--- EXERCISE MATERIALS ---

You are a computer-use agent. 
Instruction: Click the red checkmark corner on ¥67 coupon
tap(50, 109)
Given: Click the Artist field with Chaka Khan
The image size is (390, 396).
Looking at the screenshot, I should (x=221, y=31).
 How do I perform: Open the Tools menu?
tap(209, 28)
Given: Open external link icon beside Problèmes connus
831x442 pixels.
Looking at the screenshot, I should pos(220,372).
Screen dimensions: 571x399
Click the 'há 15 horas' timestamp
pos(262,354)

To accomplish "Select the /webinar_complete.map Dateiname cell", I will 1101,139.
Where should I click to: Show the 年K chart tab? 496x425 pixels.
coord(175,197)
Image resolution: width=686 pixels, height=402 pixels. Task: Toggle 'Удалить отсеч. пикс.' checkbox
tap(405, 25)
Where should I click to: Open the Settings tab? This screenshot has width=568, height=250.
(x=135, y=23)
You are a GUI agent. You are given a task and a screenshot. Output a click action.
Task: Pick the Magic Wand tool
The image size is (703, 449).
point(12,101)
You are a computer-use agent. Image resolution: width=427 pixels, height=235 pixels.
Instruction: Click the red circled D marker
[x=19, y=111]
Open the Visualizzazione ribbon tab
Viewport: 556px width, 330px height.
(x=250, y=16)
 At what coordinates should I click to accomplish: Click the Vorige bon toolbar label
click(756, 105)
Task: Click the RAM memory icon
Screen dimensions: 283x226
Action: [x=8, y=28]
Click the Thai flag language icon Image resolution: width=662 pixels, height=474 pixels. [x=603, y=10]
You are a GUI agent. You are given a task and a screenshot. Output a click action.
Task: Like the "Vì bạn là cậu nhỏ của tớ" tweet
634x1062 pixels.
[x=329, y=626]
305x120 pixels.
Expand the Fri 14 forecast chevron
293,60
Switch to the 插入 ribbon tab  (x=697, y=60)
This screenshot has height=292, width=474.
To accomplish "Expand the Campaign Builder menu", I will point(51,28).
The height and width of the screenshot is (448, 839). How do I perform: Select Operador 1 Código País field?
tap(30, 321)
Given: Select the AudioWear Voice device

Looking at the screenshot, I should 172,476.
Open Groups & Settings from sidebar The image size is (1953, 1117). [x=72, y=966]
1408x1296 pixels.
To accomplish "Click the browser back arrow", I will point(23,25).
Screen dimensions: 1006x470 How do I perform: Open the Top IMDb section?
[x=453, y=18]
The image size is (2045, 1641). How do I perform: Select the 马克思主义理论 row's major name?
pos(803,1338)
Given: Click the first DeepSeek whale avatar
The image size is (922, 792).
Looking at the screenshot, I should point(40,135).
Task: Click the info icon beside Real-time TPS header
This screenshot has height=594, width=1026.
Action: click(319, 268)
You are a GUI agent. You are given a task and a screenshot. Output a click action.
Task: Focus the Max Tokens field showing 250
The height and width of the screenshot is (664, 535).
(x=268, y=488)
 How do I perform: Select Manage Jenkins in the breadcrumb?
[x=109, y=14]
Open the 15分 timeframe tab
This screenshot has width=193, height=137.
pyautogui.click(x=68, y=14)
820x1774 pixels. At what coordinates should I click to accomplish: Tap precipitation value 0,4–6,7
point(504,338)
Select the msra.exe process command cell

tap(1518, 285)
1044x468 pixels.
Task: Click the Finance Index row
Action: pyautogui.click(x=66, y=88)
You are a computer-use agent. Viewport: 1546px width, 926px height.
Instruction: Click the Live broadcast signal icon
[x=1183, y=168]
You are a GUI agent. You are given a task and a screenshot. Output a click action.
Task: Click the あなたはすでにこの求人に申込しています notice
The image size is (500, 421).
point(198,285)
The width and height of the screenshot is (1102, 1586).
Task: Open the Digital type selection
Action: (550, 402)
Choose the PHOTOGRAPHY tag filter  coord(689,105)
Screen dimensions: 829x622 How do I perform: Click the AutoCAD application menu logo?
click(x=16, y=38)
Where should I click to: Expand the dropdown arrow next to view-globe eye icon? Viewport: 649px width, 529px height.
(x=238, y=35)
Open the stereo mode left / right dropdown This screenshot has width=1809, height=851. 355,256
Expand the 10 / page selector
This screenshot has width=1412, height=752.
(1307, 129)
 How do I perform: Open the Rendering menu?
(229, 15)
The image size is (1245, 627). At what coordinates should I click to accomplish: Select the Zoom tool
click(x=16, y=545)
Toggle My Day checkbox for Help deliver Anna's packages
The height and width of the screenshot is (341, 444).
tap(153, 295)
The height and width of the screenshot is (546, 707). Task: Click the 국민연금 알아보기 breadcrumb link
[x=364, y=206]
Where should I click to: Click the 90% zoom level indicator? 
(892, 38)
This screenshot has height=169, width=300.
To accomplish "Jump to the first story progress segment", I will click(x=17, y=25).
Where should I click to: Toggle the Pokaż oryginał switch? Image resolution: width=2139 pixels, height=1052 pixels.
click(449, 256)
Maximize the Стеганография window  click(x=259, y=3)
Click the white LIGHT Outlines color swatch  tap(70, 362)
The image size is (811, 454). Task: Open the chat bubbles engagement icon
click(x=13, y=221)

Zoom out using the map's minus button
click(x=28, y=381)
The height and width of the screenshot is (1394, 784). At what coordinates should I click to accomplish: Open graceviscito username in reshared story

---

WHAT TO DO:
Begin at the line of the data that contains "Open the stereo" and stop after the line that contains "Click the white". Give back only those lines, switching "window" to "dialog" and leaving everything else unchanged.

FINAL RESULT:
Open the stereo mode left / right dropdown This screenshot has width=1809, height=851. 355,256
Expand the 10 / page selector
This screenshot has width=1412, height=752.
(1307, 129)
 How do I perform: Open the Rendering menu?
(229, 15)
The image size is (1245, 627). At what coordinates should I click to accomplish: Select the Zoom tool
click(x=16, y=545)
Toggle My Day checkbox for Help deliver Anna's packages
The height and width of the screenshot is (341, 444).
tap(153, 295)
The height and width of the screenshot is (546, 707). Task: Click the 국민연금 알아보기 breadcrumb link
[x=364, y=206]
Where should I click to: Click the 90% zoom level indicator? 
(892, 38)
This screenshot has height=169, width=300.
To accomplish "Jump to the first story progress segment", I will click(x=17, y=25).
Where should I click to: Toggle the Pokaż oryginał switch? Image resolution: width=2139 pixels, height=1052 pixels.
click(449, 256)
Maximize the Стеганография dialog  click(x=259, y=3)
Click the white LIGHT Outlines color swatch  tap(70, 362)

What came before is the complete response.